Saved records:
________________

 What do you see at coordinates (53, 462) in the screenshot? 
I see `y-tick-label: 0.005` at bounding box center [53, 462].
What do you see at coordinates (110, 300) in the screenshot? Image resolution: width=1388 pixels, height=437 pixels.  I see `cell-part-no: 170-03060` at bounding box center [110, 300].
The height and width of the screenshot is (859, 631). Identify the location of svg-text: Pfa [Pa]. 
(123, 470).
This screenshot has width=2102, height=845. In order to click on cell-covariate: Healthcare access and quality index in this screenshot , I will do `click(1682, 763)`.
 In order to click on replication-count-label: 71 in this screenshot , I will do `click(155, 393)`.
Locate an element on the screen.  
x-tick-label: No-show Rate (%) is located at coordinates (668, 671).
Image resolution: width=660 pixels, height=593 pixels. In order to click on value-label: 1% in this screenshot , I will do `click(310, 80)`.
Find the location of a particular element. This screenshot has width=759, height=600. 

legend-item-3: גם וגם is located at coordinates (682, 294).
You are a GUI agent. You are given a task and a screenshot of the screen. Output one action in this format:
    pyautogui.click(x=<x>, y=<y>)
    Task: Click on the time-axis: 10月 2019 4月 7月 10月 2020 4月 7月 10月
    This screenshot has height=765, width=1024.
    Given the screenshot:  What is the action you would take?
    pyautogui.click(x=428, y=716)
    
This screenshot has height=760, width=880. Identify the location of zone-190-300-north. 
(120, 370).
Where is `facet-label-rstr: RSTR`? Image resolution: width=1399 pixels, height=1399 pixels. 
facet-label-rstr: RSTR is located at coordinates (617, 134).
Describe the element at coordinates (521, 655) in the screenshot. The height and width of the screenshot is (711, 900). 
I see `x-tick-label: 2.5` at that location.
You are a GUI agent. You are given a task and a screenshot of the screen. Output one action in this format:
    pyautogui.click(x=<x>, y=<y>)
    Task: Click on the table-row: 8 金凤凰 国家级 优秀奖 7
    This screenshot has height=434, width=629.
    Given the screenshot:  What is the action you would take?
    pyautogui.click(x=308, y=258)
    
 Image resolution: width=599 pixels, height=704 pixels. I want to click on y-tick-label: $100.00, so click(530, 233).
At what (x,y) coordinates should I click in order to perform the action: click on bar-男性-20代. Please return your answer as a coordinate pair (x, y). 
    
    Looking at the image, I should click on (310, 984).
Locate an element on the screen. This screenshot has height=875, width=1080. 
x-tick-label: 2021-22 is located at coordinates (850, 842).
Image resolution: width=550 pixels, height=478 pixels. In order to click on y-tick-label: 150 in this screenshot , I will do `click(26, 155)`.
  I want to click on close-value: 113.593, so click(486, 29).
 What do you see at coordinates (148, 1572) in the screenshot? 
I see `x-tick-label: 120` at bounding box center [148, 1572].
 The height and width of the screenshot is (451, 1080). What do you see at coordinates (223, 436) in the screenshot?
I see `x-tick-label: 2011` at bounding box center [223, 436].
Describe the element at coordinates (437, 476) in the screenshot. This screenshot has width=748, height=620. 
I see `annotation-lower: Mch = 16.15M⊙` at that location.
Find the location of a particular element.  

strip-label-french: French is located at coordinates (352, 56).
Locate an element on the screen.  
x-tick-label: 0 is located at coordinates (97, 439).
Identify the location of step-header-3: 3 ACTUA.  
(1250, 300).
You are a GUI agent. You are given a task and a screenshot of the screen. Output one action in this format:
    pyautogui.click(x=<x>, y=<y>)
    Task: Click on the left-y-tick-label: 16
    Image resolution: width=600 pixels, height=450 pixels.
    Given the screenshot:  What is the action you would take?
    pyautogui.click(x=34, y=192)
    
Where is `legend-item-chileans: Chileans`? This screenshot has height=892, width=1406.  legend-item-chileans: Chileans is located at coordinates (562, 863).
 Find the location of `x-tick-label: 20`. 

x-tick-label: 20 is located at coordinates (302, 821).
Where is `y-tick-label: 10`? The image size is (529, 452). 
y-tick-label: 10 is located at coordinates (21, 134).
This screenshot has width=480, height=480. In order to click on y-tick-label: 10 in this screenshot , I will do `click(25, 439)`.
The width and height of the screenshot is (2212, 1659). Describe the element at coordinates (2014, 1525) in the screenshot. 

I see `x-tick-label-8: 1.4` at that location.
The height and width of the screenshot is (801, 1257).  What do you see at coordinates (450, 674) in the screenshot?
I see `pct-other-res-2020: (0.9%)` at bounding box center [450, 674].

________________

Turn the lines above into a numbered list, leaving out any blank ones.

1.  What do you see at coordinates (53, 462) in the screenshot? 
2. I see `y-tick-label: 0.005` at bounding box center [53, 462].
3. What do you see at coordinates (110, 300) in the screenshot? Image resolution: width=1388 pixels, height=437 pixels.  I see `cell-part-no: 170-03060` at bounding box center [110, 300].
4. The height and width of the screenshot is (859, 631). Identify the location of svg-text: Pfa [Pa]. 
5. (123, 470).
6. This screenshot has width=2102, height=845. In order to click on cell-covariate: Healthcare access and quality index in this screenshot , I will do `click(1682, 763)`.
7.  In order to click on replication-count-label: 71 in this screenshot , I will do `click(155, 393)`.
8. Locate an element on the screen.  
9. x-tick-label: No-show Rate (%) is located at coordinates (668, 671).
10. Image resolution: width=660 pixels, height=593 pixels. In order to click on value-label: 1% in this screenshot , I will do `click(310, 80)`.
11. Find the location of a particular element. This screenshot has width=759, height=600. 
12. legend-item-3: גם וגם is located at coordinates (682, 294).
13. You are a GUI agent. You are given a task and a screenshot of the screen. Output one action in this format:
14.     pyautogui.click(x=<x>, y=<y>)
15.     Task: Click on the time-axis: 10月 2019 4月 7月 10月 2020 4月 7月 10月
16.     This screenshot has height=765, width=1024.
17.     Given the screenshot:  What is the action you would take?
18.     pyautogui.click(x=428, y=716)
19. This screenshot has height=760, width=880. Identify the location of zone-190-300-north. 
20. (120, 370).
21. Where is `facet-label-rstr: RSTR`? Image resolution: width=1399 pixels, height=1399 pixels. 
22. facet-label-rstr: RSTR is located at coordinates (617, 134).
23. Describe the element at coordinates (521, 655) in the screenshot. The height and width of the screenshot is (711, 900). 
24. I see `x-tick-label: 2.5` at that location.
25. You are a GUI agent. You are given a task and a screenshot of the screen. Output one action in this format:
26.     pyautogui.click(x=<x>, y=<y>)
27.     Task: Click on the table-row: 8 金凤凰 国家级 优秀奖 7
28.     This screenshot has height=434, width=629.
29.     Given the screenshot:  What is the action you would take?
30.     pyautogui.click(x=308, y=258)
31.  Image resolution: width=599 pixels, height=704 pixels. I want to click on y-tick-label: $100.00, so click(530, 233).
32. At what (x,y) coordinates should I click in order to perform the action: click on bar-男性-20代. Please return your answer as a coordinate pair (x, y). 
33.     Looking at the image, I should click on (310, 984).
34. Locate an element on the screen. This screenshot has height=875, width=1080. 
35. x-tick-label: 2021-22 is located at coordinates (850, 842).
36. Image resolution: width=550 pixels, height=478 pixels. In order to click on y-tick-label: 150 in this screenshot , I will do `click(26, 155)`.
37.   I want to click on close-value: 113.593, so click(486, 29).
38.  What do you see at coordinates (148, 1572) in the screenshot? 
39. I see `x-tick-label: 120` at bounding box center [148, 1572].
40.  The height and width of the screenshot is (451, 1080). What do you see at coordinates (223, 436) in the screenshot?
41. I see `x-tick-label: 2011` at bounding box center [223, 436].
42. Describe the element at coordinates (437, 476) in the screenshot. This screenshot has width=748, height=620. 
43. I see `annotation-lower: Mch = 16.15M⊙` at that location.
44. Find the location of a particular element.  
45. strip-label-french: French is located at coordinates (352, 56).
46. Locate an element on the screen.  
47. x-tick-label: 0 is located at coordinates (97, 439).
48. Identify the location of step-header-3: 3 ACTUA.  
49. (1250, 300).
50. You are a GUI agent. You are given a task and a screenshot of the screen. Output one action in this format:
51.     pyautogui.click(x=<x>, y=<y>)
52.     Task: Click on the left-y-tick-label: 16
53.     Image resolution: width=600 pixels, height=450 pixels.
54.     Given the screenshot:  What is the action you would take?
55.     pyautogui.click(x=34, y=192)
56. Where is `legend-item-chileans: Chileans`? This screenshot has height=892, width=1406.  legend-item-chileans: Chileans is located at coordinates (562, 863).
57.  Find the location of `x-tick-label: 20`. 
58. x-tick-label: 20 is located at coordinates (302, 821).
59. Where is `y-tick-label: 10`? The image size is (529, 452). 
60. y-tick-label: 10 is located at coordinates (21, 134).
61. This screenshot has width=480, height=480. In order to click on y-tick-label: 10 in this screenshot , I will do `click(25, 439)`.
62. The width and height of the screenshot is (2212, 1659). Describe the element at coordinates (2014, 1525) in the screenshot. 
63. I see `x-tick-label-8: 1.4` at that location.
64. The height and width of the screenshot is (801, 1257).  What do you see at coordinates (450, 674) in the screenshot?
65. I see `pct-other-res-2020: (0.9%)` at bounding box center [450, 674].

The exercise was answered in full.